What you have to do: In your copy, set down the entries exactly and exclude the pictures.

(Items from a data source)
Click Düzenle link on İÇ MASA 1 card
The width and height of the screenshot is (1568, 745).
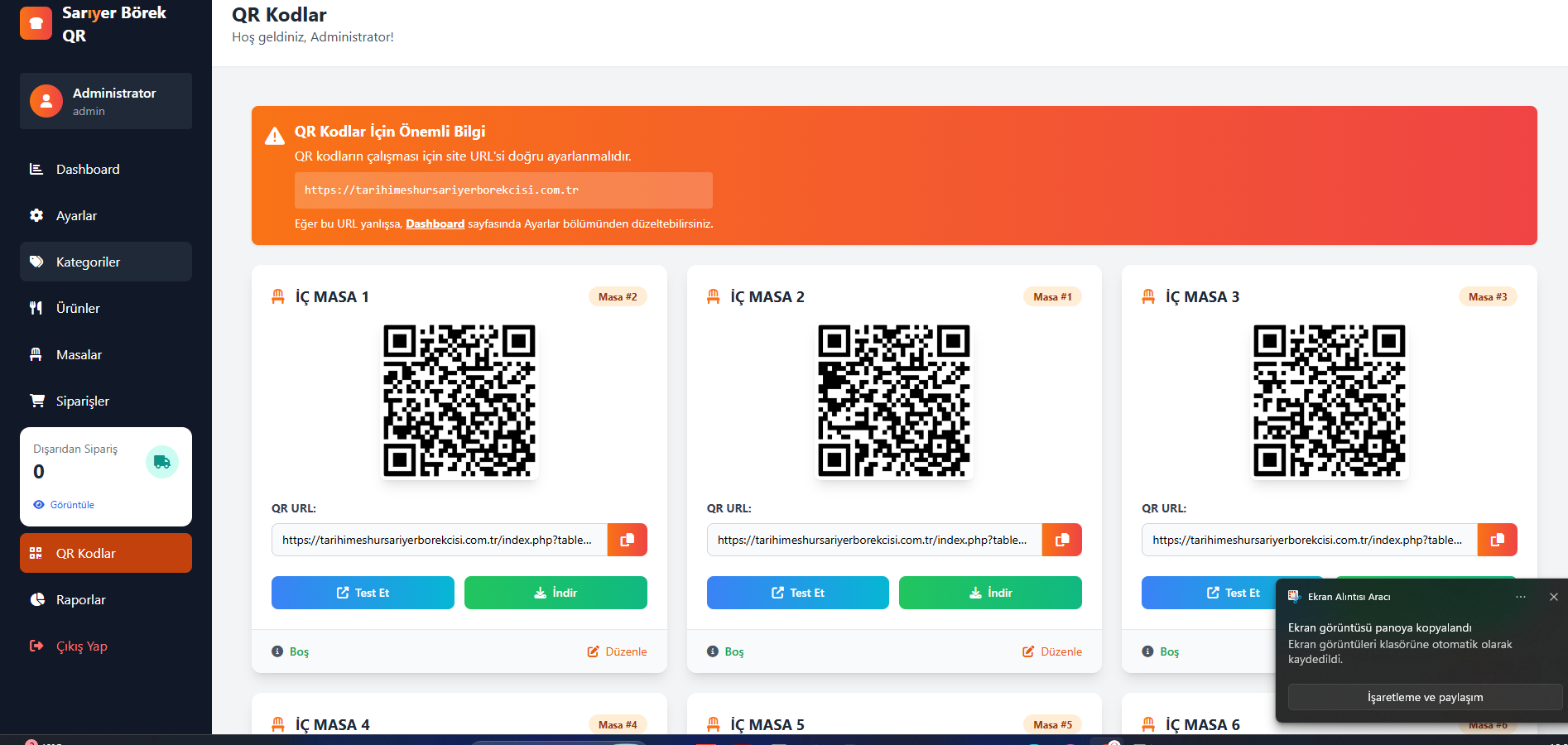tap(618, 651)
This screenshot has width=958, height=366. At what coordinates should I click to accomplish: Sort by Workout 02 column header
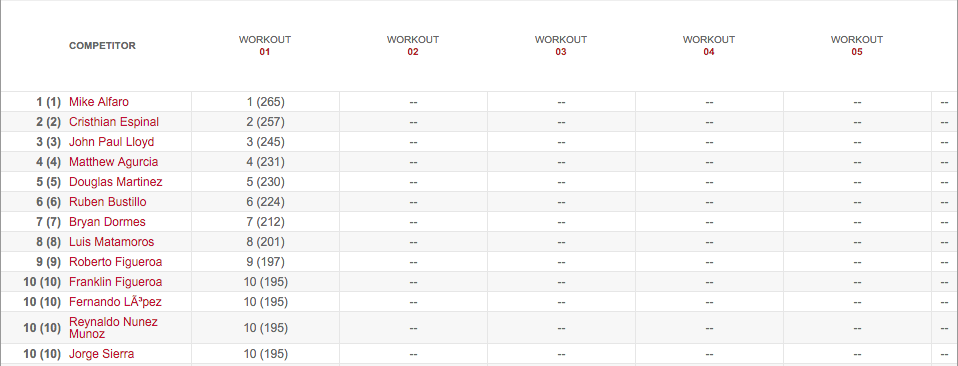point(412,46)
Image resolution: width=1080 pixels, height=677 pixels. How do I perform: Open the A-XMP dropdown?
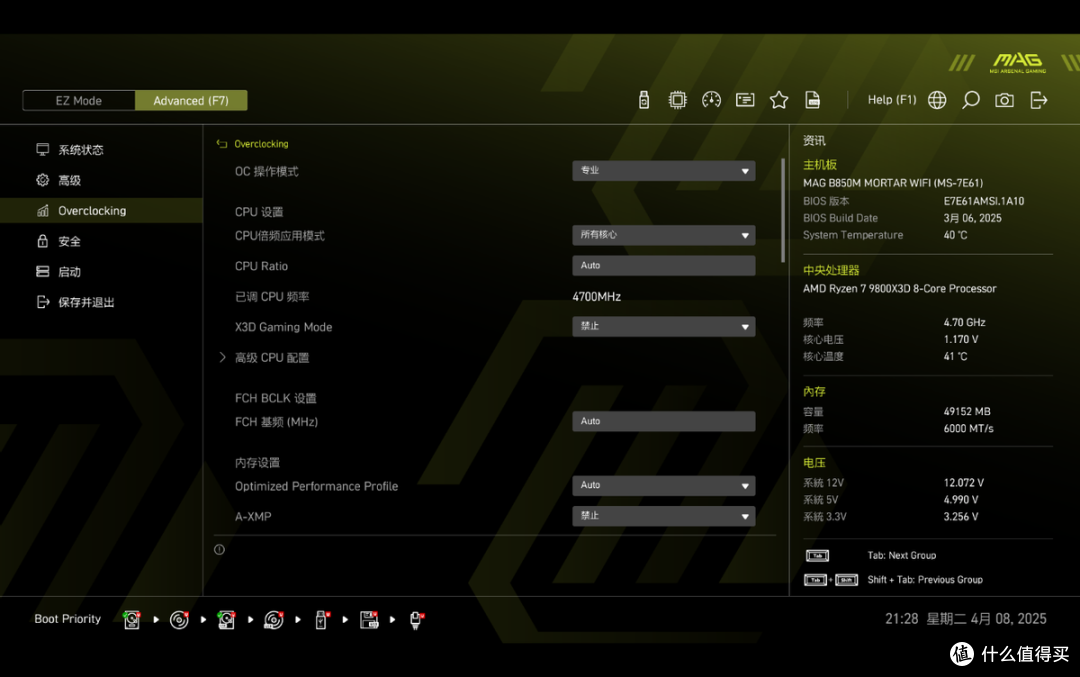663,516
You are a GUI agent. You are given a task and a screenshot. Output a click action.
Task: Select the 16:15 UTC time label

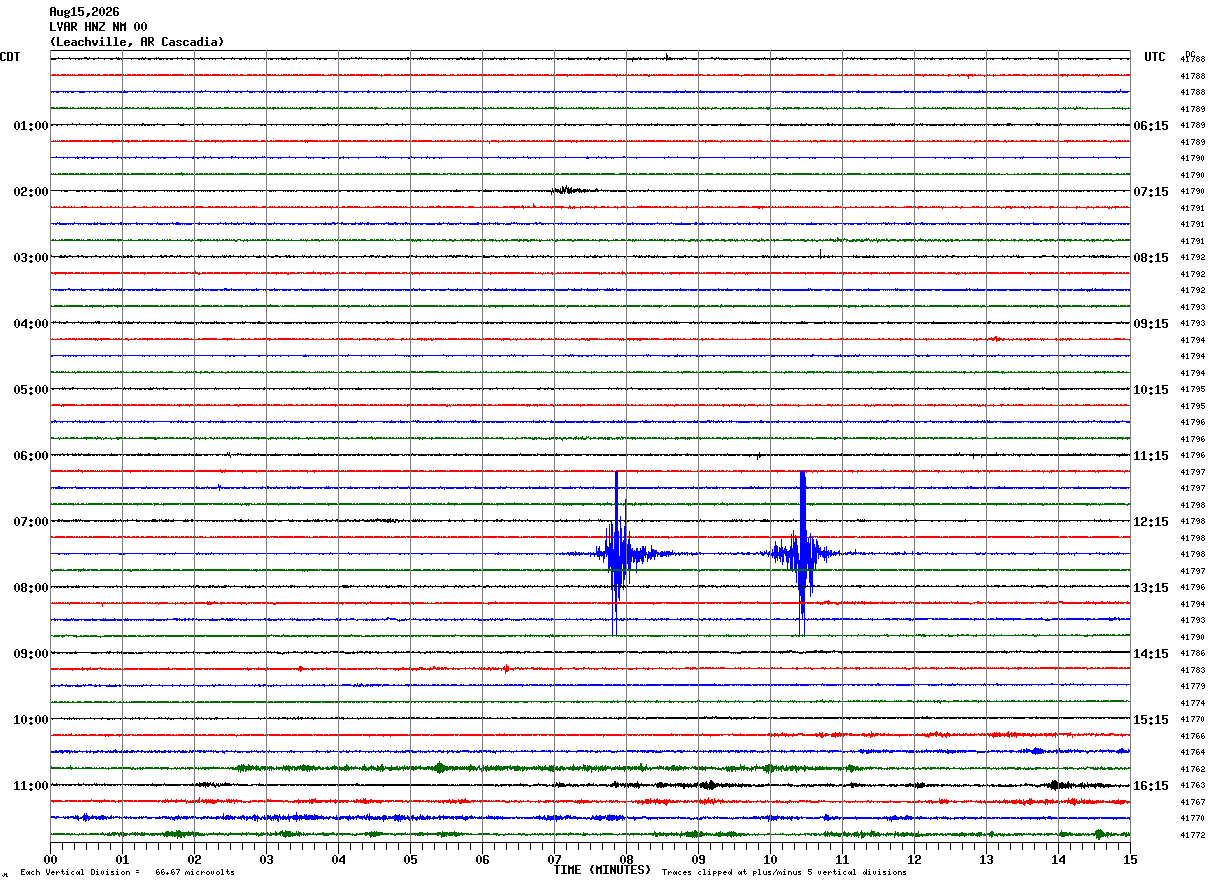pyautogui.click(x=1151, y=786)
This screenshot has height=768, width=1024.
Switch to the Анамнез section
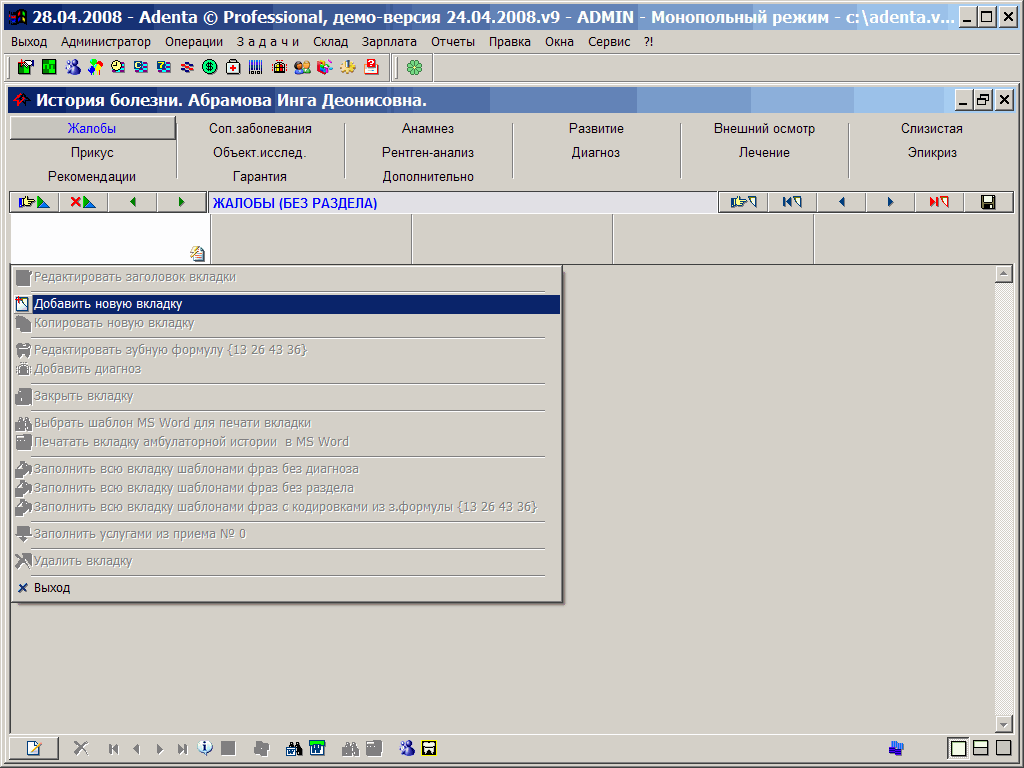(428, 129)
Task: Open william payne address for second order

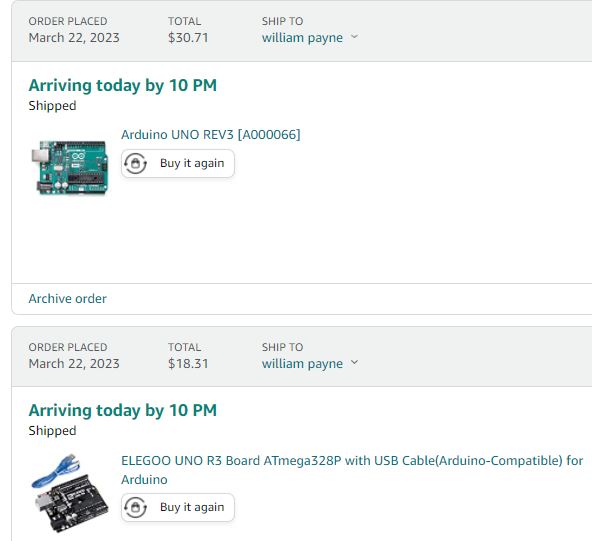Action: (302, 364)
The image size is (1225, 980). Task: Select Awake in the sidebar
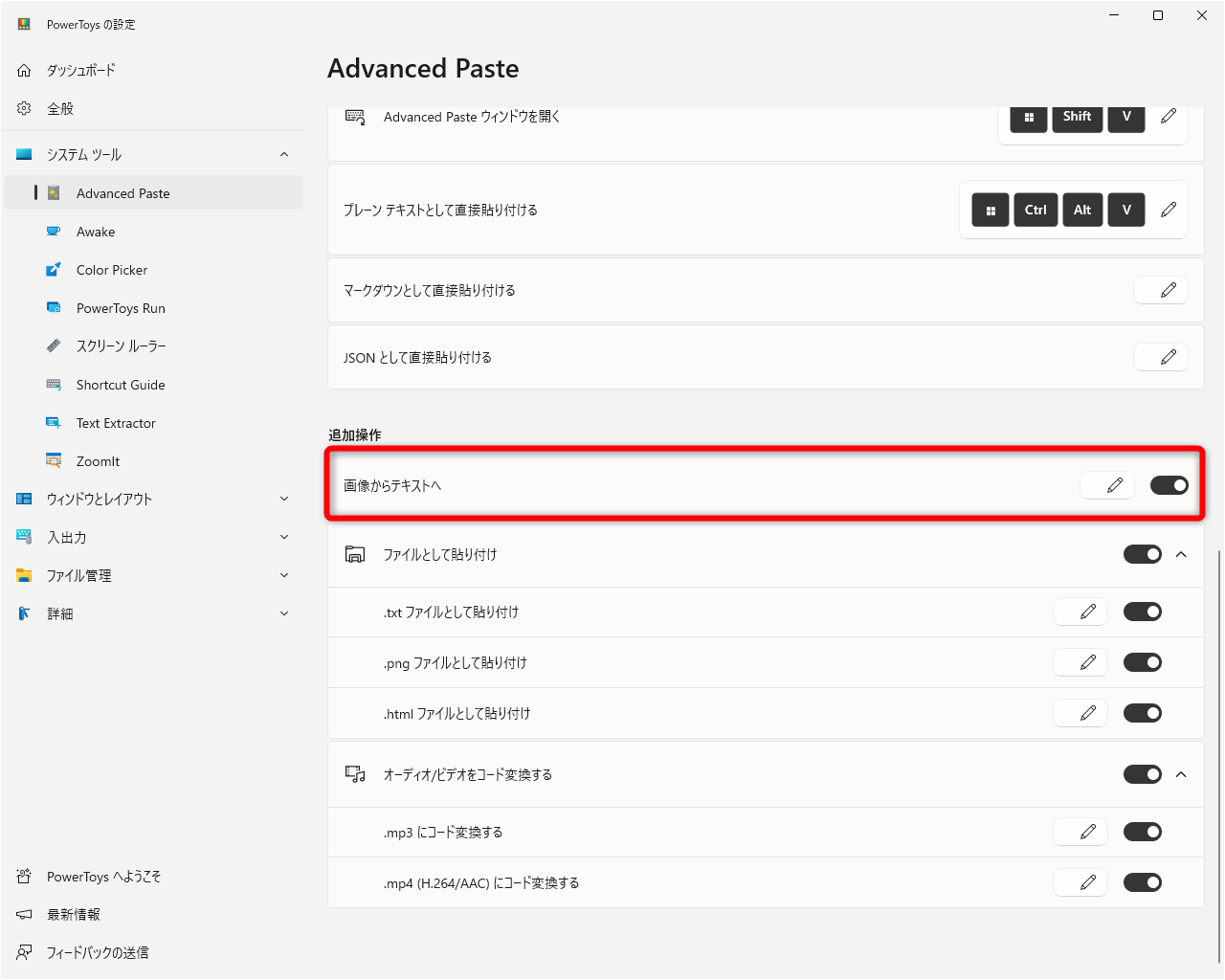tap(96, 232)
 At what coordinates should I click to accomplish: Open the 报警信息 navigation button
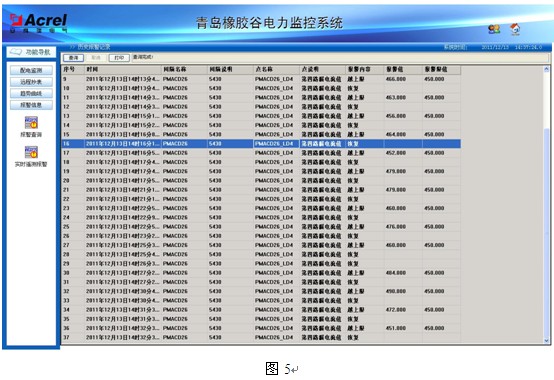[x=31, y=105]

Response:
Click Düzenle link on İÇ MASA 1 card
The width and height of the screenshot is (1568, 745).
tap(618, 651)
This screenshot has width=958, height=366. At what coordinates should I click to accomplish: Sort by Workout 02 column header
point(412,46)
Image resolution: width=1080 pixels, height=677 pixels. How do I perform: Open the A-XMP dropdown?
663,516
You are a GUI agent. You are given a task and a screenshot. Output a click action.
Task: Select the 16:15 UTC time label

pyautogui.click(x=1151, y=786)
This screenshot has height=768, width=1024.
Switch to the Анамнез section
(428, 129)
Task: Open william payne address for second order

Action: (302, 364)
The image size is (1225, 980). Task: Select Awake in the sidebar
tap(96, 232)
 At what coordinates should I click to accomplish: Open the 报警信息 navigation button
[x=31, y=105]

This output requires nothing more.